Cuando se te caiga el pelo e te veas la forma de tu cabeza –de tu propia cabeza que no conoce, ciego– te voy a dar la mandolina para que repita este pasaje.

La polifonía (sostenida en los matices de oposición y diferencia) hace que las tres voces estén en paridad y el espectador tiene que elegir con quién coincide en su propia visión, con quién no coincide pero al menos comprende, a quién considera definitivamente equivocado. O tal vez concluya en forma pluralista, como Discépolo: los tres tienen razón, sustentada en su propia experiencia. Discépolo no le dice al espectador cómo tiene que pensar: lo hace pensar desde su propia experiencia. Construye ausencia de discurso pedagógico, no hay tesis explicitada, no hay personaje-delegado, y esa ausencia reclama la actividad del espectador. Discépolo habilita la elocuencia del espectador, al que por cierto no subestima. Para él, el mismo espectador sabe o sabrá con quién o quiénes concordará.

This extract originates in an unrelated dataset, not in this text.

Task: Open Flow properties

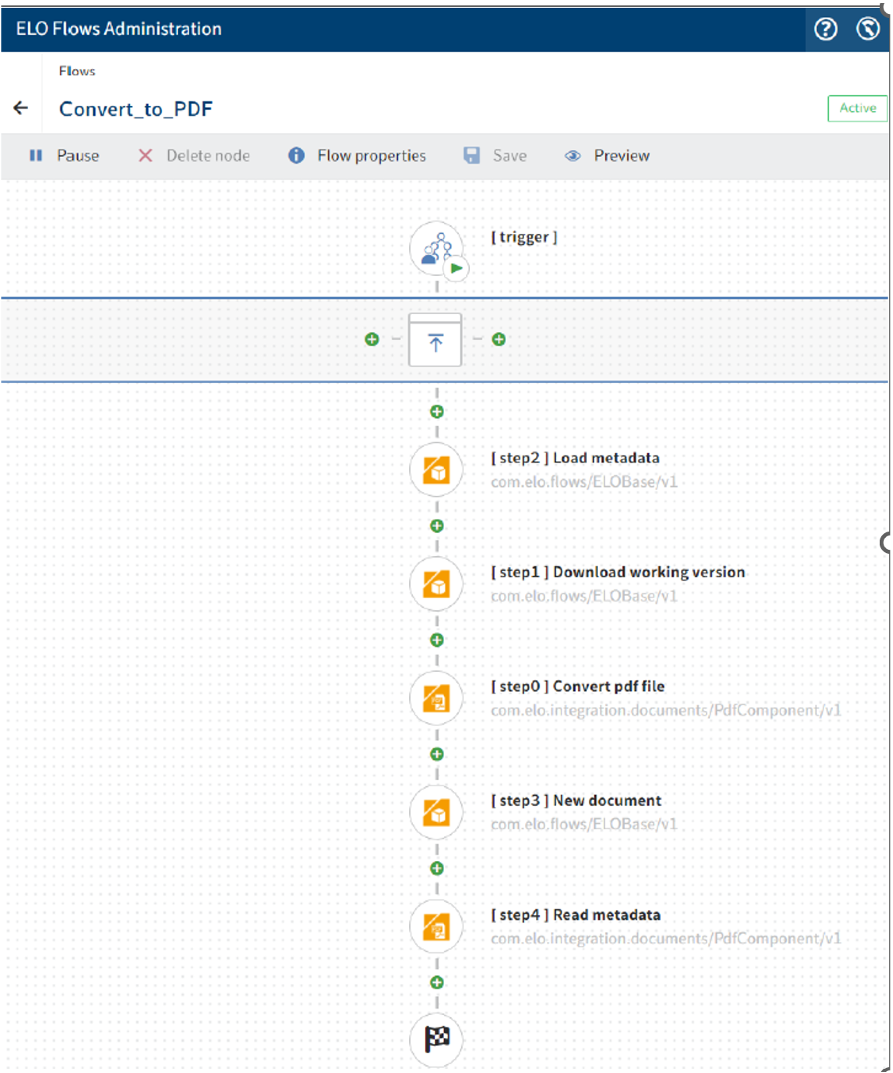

De la misma manera, retomando la oposición entre Stéfano (“qué canto ha quedado sen cantar”) y Esteban (“quien traiga un canto lo cantará”), la poética de Stéfano instala otra pregunta que Discépolo no responde: ¿quién es el responsable del fracaso de Stéfano? ¿Es el medio hostil, que lo obligó a pelear contra la miseria, por el pan diario, y no le permitió dedicarse a la creación musical? Las palabras de Stéfano parecen sugerirlo: “¡Me he deshecho la vita para ganarlo! ¡Estoy así porque he traído pan a esta mesa día a día; e esta mesa ha tenido pan porque yo estoy así!”. ¿O, por el contrario, el responsable es el mismo Stéfano, que no tenía nada que “cantar”? ¿Estaba vacío, estéril, desde el comienzo? ¿Sabemos acaso de alguna creación musical que Stéfano haya compuesto alguna vez? En una capital musical como Buenos Aires, ¿ha llegado a distinguirse siquiera como intérprete? ¿O su talento es sólo un malentendido, una ilusión desmedida, sin fundamento, una pretensión? Stéfano también lo sugiere, siempre a medias, cuando le confiesa a Pastore tras la caída de la máscara: “Pastore… tu cariño merece una confesión. Figlio… ya no tengo qué cantar. El canto se ha perdido; se lo han yevado… Lo puse a un pan… y me lo he comido. Me he dado en tanto pedazo que ahora que me busco no m’encuentro. No existo. L’última vez que intenté crear –la primavera pasada– trabajé do semana sobre un tema que m’enamoraba… Lo tenía acá… (Corazón) fluía tembloroso… (Lo entona) Tira rará rará Tira rará rará… Era Schubert… L’Inconclusa… Lo ajeno ha aplastado lo mío. […] Sí, fliglio… no me quedaba ma que soplar... (Llora con la cara en la mesa)”. La resistencia de Stéfano a aceptar su realidad se advierte hasta el final: cuando se compara con su padre y su hijo se define como “un iluso que ve e siente, pero que no tiene ala todavía”. Póngase el acento en el valor del “todavía”.